Sequential use of FE after failed VE was the only independent factor associated significantly with OASIS. The sequential use of instrumental delivery is a point of major concern [1]. Although beyond the scope of our study, it is established that sequential use of forceps carries greater neonatal morbidity [20, 21]; therefore, it is suggested by the guidelines that sequential use of vacuum extractor and forceps should not be performed routinely [1]. Regarding maternal morbidity, it was demonstrated that among nulliparous, the use of sequential forceps was associated with increased OASIS rates [22] as compared to each single instrument (17.4% vs. 8.4%). However, it is important to notice the advantage of sequential use of forceps, which in most cases would end in successful assisted vaginal delivery when the alternative is a highly morbid second stage CD of the deeply impacted fetal head [23, 24]. In light of the above, a careful consideration should be given before proceeding to sequential use of FE, and appropriate counseling should be given to the patient regarding the higher risk for OASIS in this setting.

It is interesting that our investigation underlines a relatively lower rate of OASIS, even among those with sequential use of forceps, compared to previous publications [22]. This may be at least partially accounted for, given that all forceps delivery were performed at low cavity, as it is well-established that the rates of high degree perineal [22] tears are much higher following mid-cavity FE [19]. Moreover, the use of mediolateral episiotomy in most cases in the current cohort may also be a protective factor against OASIS occurrence [25].

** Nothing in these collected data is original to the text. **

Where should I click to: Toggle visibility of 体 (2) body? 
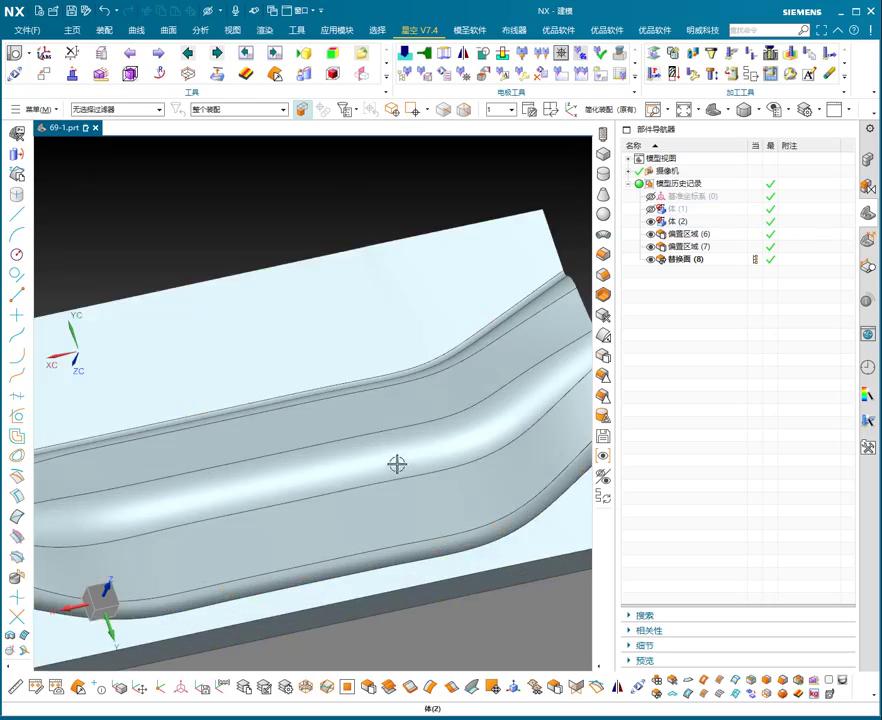pos(650,222)
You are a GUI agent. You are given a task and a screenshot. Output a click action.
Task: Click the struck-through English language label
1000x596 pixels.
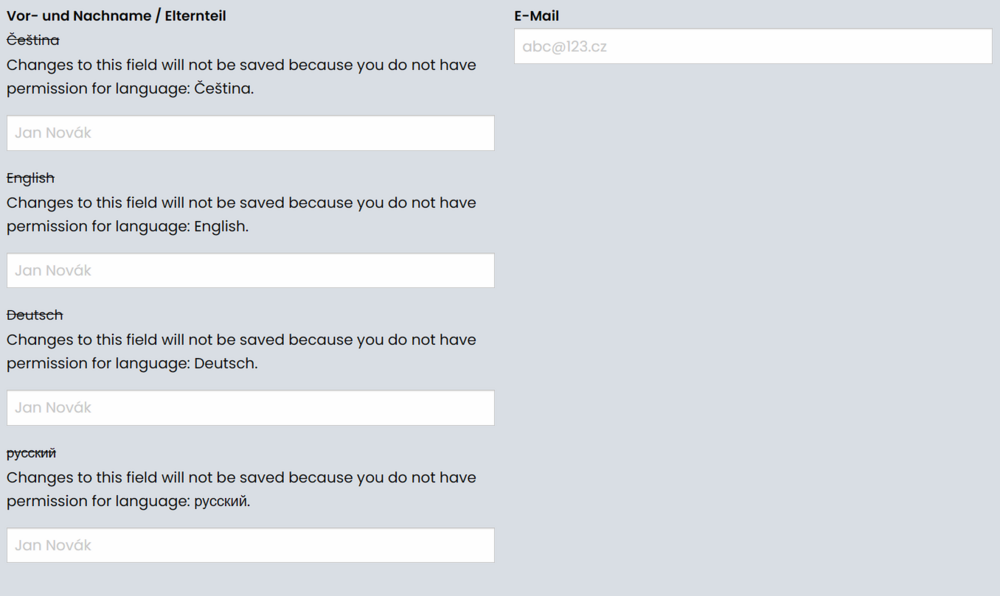pos(31,178)
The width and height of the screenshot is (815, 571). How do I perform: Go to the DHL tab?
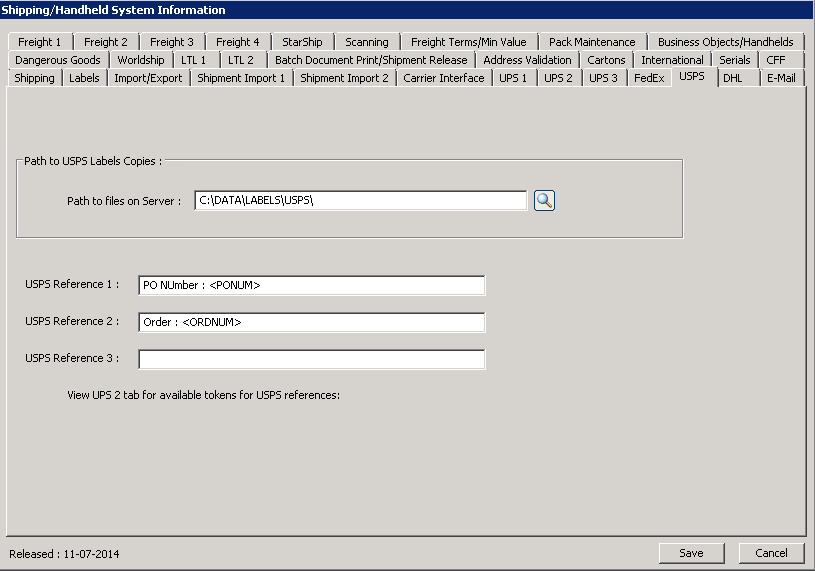click(733, 78)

OASIS was less frequent in Kielland’s forceps than in Simpso’s forceps in our study. This might be explained by the different shape of the forceps with flatter forceps branches, occupying less volume in the birth canal which might lead to less tissue trauma.

Non-reassuring fetal heart rate patterns were more common in the OASIS group. It is possible that non-reassuring fetal heart rate dictates a faster forceps extraction for the operator, leaving the birth canal with lesser time to dilate and accommodate the forceps, and as a consequence, higher OASIS rate.

The retrospective design of this study carries inherent biases such as selection and information bias. Moreover, we cannot exclude the possibility that other factors (e.g. differential patient care throughout the study period, operator experience or different perineal protection methods) could account for the study findings. In addition, the generalizability of our findings may be limited to other institutions with different practice of care (e.g. mid-cavity forceps extraction, episiotomy rates). Moreover, other FE-related morbidities were not investigated; while some of the FE-related adverse outcomes are noted shortly after the procedure (e.g. neonatal fractures, facial hematomas), others may only be diagnosed in the long-term (e.g. urinary incontinence), highlighting the need for further studies with longer follow-up periods [26]. Finally, considering the relatively modest sample size, some of the non-statistically significant findings may be due to lack of statistical power, and rare adverse outcomes could not be assessed. Nevertheless, as future prospective randomized trials will be difficult to perform (due to sample size issues and appropriate patient acknowledgment and approval), we believe that our study serves as an important source of evidence in this topic.

In summary, we found that FE in the setting of low volume FE is associated with a high success rate and relatively low rate of OASIS, encountered in only 2.5% of cases, with sequential use of forceps as an independent predictor of its occurrence. Future prospective large-scale studies are needed to confirm our findings and better delineate the outcomes of FE in this setting.